Well, everything that's been said already aside, that just leaves the room for exploitation on the other end. If someone goes to a recent submission and sees, "Five hidden comments.. welp *finger crack*"

The hypothetical abuse situations go on forever, but with this situation, the only abuse is that a user's critique won't be on open display. It kind of sucks, but the admins are only doing what they can to better the user experience. I haven't even spoken a word with any other staffer about this update yet, so I can't speak for them. I didn't even see the update, or know that it was in the works. I just saw the user reactions.. it really is a logical step for the site though, so that they can handle the more serious issues more quickly without ignoring or forgetting about other users.


----------



## thoron (Oct 14, 2010)

Grimfang said:


> Well, everything that's been said already aside, that just leaves the room for exploitation on the other end. If someone goes to a recent submission and sees, "Five hidden comments.. welp *finger crack*"
■ ■ ■ ■ ■ ■ ■
PROBLEM DETAILS:
Transcribe the part of the forum thread about hidden comments starting with "The hypothetical abuse" and going on through "(Oct 14, 2010)". The data that comes next has no connection to the forum thread about hidden comments.

Screenshot and document pointing data:
■ ■ ■ ■ ■ ■ ■
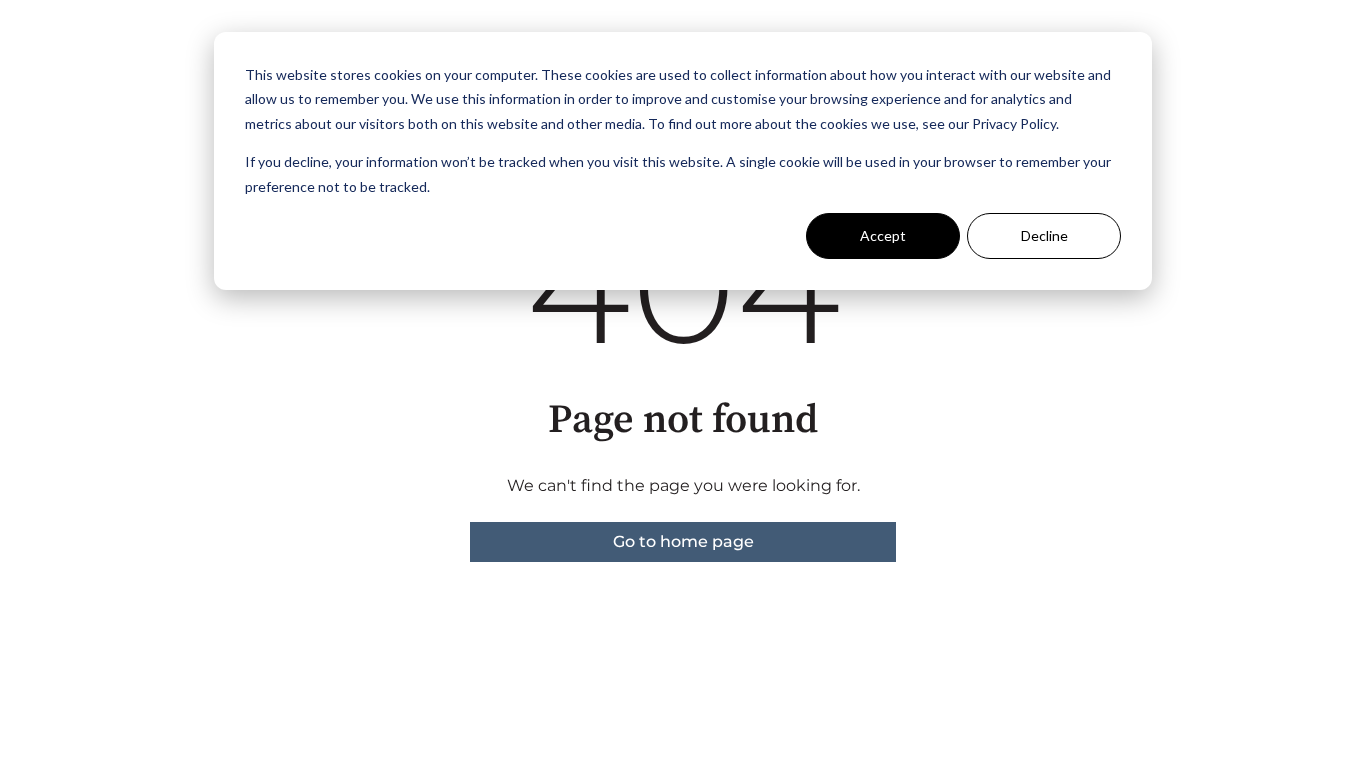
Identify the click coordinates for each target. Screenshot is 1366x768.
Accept (883, 235)
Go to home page (683, 541)
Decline (1044, 235)
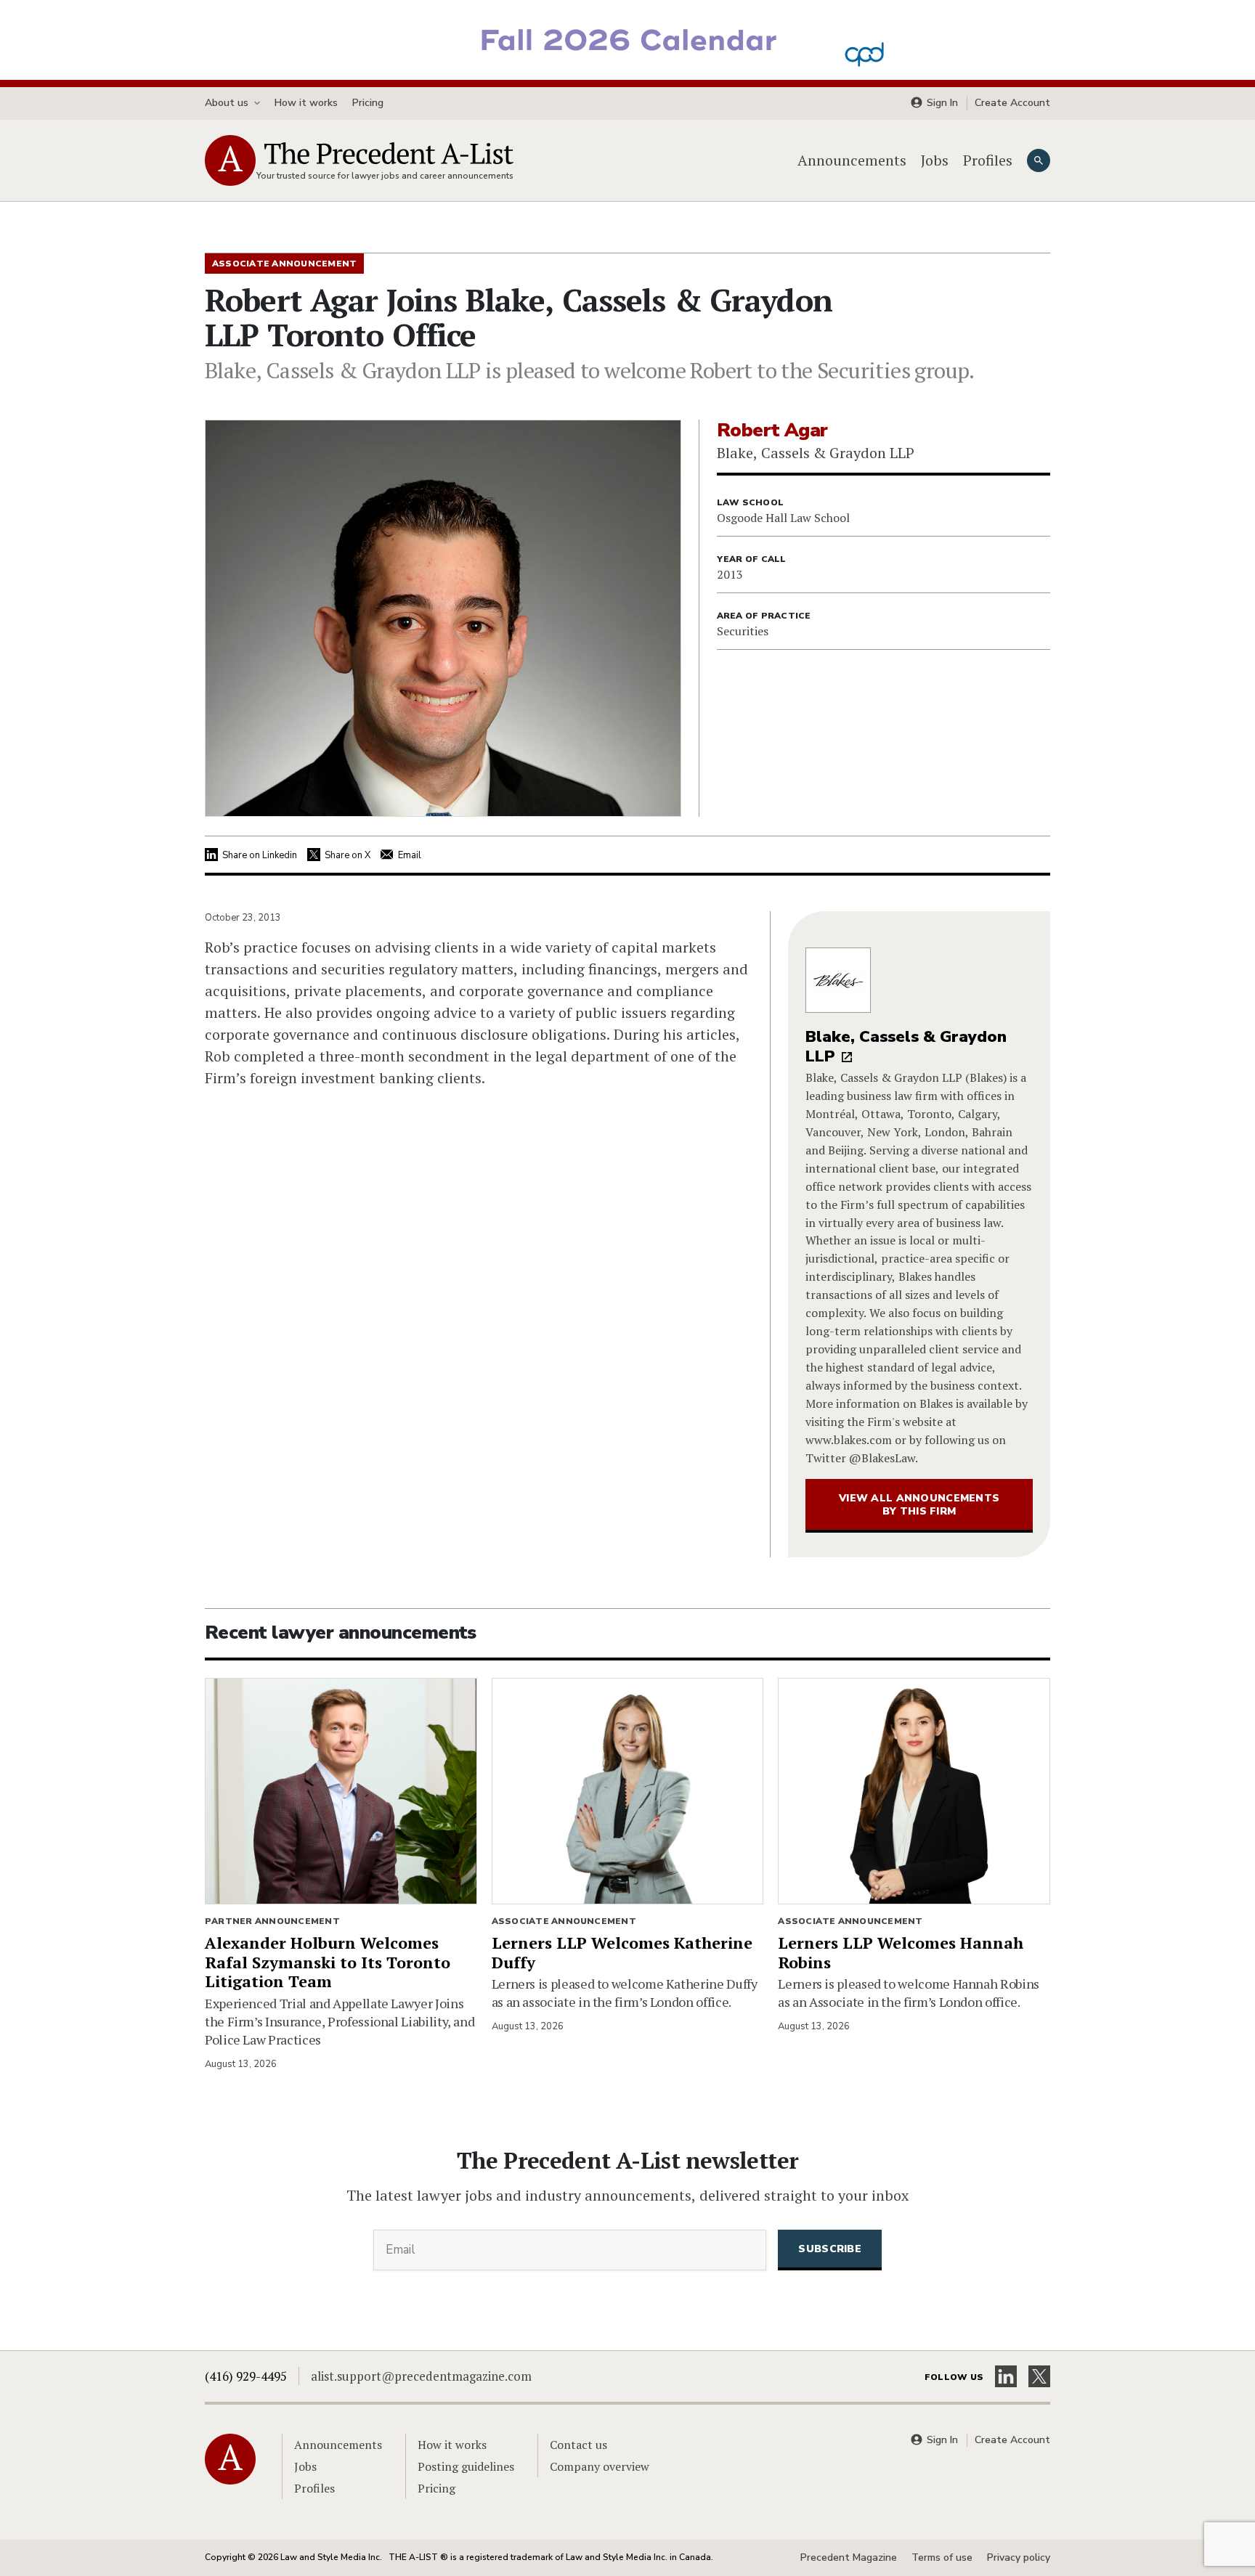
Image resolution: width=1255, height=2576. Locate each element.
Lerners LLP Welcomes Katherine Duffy (622, 1952)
■ ■ ■ ■ ■ ■ ■
TASK OUTPUT:
The hypothetical abuse situations go on forever, but with this situation, the only abuse is that a user's critique won't be on open display. It kind of sucks, but the admins are only doing what they can to better the user experience. I haven't even spoken a word with any other staffer about this update yet, so I can't speak for them. I didn't even see the update, or know that it was in the works. I just saw the user reactions.. it really is a logical step for the site though, so that they can handle the more serious issues more quickly without ignoring or forgetting about other users.


----------



## thoron (Oct 14, 2010)